WRITTEN EXERCISE »
In the South Melbourne blog posts below, which opponent's round three match was switched from a home game to an away game?

SOURCE EXTRACT »
Tuesday, 31 January 2012

2012 Fixture updates

Been a little bit of adjustment since these first came out. Notably 3pm home kickoffs changed to 5pm... our round three home match against Green Gully switched to an away game... and two Friday night games, against Southern Stars and Richmond.

Friday, 27 January 2012

South Melbourne - the team for the working class!

At least that's what coach Gus Tsolakis in thinks in this article from FourFourTwo. Apart from the very occasional frappe (sweet with milk, thanks), I don't drink coffee, so I don't know why latte drinkers get such a bad rap.

Wednesday, 25 January 2012

It's all so quiet

Been a bit quiet recently on here. That's partly to do with the lack of news, which has been a league wide issue. Guess that's what happens when you push back the season by a month. I've also been busy catching upon OzFootball work I've neglected over the past four years.

Still, they tell me that it's been a punishing pre-season for South's 2012 squad. Hopefully they have something left in the tank by the start of the season.

Friday, 20 January 2012

A plea for patriotism from the unpatriotic

In last Thursday's Neos Kosmos, tucked away in the sports pages, there was an editorial cum letter from a Melbourne Heart fan, Dimitris Konteleon. In this piece, he lists the reasons for his supporting the Heart - their colours match his first love Olympiakos, and he wanted to belong to a club here in some fashion.

Calling himself a Heart member since their founding, he goes on to lambaste Neos Kosmos' main rival, Ta Nea, for ignoring Heart entirely, and focusing exclusively on the Victory. The insinuation is clear - that Ta Nea's owner, the Greek Media Group, in turn owned and controlled by Harry Stamoulis, who also happens be a Melbourne Victory shareholder/owner, is deliberately starving the Heart of coverage.

DATASET »
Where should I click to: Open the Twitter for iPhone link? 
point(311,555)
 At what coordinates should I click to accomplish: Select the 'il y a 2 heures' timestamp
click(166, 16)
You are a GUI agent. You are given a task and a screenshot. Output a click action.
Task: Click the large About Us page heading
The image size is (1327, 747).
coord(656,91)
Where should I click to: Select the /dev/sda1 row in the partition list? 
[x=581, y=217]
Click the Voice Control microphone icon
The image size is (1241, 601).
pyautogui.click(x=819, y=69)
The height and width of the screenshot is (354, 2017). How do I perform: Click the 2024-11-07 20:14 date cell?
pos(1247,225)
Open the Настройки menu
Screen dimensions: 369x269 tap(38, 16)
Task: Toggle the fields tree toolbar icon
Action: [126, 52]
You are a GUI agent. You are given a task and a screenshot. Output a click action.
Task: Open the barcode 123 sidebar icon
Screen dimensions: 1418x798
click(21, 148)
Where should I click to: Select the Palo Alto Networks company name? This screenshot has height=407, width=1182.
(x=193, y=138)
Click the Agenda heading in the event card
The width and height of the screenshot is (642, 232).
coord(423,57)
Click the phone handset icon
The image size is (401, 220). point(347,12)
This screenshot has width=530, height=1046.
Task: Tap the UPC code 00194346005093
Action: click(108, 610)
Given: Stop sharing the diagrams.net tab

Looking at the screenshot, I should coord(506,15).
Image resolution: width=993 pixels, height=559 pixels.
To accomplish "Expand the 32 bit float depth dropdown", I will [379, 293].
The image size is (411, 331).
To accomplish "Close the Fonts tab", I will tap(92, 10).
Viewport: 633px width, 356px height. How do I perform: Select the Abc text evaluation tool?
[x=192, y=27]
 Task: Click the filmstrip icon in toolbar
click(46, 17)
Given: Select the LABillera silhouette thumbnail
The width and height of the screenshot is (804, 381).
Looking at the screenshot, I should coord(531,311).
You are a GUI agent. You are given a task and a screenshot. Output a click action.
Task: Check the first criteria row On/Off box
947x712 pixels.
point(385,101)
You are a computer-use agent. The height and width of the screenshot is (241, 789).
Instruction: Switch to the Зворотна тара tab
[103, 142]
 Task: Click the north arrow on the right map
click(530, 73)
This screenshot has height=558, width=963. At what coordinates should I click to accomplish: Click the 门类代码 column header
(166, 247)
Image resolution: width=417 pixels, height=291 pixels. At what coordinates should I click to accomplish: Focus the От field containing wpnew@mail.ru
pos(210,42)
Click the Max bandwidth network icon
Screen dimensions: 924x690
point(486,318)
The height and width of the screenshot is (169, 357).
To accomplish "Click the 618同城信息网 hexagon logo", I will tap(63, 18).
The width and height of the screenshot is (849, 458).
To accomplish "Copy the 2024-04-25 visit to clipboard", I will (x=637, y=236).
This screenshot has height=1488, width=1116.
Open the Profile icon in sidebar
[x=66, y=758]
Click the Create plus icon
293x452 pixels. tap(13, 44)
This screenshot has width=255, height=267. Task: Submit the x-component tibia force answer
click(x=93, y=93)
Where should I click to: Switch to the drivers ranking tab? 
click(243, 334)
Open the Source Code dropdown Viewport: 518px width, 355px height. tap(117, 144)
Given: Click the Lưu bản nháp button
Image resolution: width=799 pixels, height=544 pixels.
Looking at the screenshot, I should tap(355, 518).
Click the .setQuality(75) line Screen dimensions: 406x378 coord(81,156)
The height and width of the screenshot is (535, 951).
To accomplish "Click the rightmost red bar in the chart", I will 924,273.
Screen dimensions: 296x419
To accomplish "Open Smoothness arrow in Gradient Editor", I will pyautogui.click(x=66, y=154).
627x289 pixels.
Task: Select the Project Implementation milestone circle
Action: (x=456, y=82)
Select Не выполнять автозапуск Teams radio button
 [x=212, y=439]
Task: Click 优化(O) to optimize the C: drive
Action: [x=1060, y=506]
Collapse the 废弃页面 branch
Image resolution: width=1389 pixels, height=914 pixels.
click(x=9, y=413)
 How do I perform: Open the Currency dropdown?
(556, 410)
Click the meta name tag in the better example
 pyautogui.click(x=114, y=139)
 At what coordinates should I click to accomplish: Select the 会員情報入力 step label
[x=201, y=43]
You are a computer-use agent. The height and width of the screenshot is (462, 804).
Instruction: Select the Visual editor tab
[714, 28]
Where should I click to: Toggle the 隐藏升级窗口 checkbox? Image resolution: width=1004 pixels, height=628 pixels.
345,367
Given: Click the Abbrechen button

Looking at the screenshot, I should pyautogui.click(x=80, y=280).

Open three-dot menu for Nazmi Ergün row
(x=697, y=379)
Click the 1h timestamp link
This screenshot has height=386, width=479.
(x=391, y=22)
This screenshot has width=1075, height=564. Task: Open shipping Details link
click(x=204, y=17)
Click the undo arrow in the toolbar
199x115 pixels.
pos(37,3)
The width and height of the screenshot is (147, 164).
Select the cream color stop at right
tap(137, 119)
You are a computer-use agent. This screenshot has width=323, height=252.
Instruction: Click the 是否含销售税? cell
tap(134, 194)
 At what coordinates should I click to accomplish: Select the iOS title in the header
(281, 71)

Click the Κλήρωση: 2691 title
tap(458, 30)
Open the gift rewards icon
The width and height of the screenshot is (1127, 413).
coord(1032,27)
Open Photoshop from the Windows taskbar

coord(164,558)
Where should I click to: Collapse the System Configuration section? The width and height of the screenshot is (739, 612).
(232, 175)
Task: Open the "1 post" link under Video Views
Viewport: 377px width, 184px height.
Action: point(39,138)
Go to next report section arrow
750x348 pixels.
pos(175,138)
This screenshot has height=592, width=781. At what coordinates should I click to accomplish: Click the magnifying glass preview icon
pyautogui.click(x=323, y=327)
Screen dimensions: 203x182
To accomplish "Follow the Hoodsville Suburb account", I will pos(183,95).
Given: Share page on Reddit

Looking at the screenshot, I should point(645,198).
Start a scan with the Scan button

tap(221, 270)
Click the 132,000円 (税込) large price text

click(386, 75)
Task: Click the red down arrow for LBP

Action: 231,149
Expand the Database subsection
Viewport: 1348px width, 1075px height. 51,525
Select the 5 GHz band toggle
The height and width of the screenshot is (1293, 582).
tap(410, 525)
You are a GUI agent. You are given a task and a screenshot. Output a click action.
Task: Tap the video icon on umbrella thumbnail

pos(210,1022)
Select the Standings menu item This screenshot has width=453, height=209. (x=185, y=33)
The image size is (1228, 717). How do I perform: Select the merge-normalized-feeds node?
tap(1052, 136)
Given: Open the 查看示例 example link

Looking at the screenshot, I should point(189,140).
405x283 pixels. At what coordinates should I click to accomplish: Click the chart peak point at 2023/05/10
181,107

SOLUTION »
Green Gully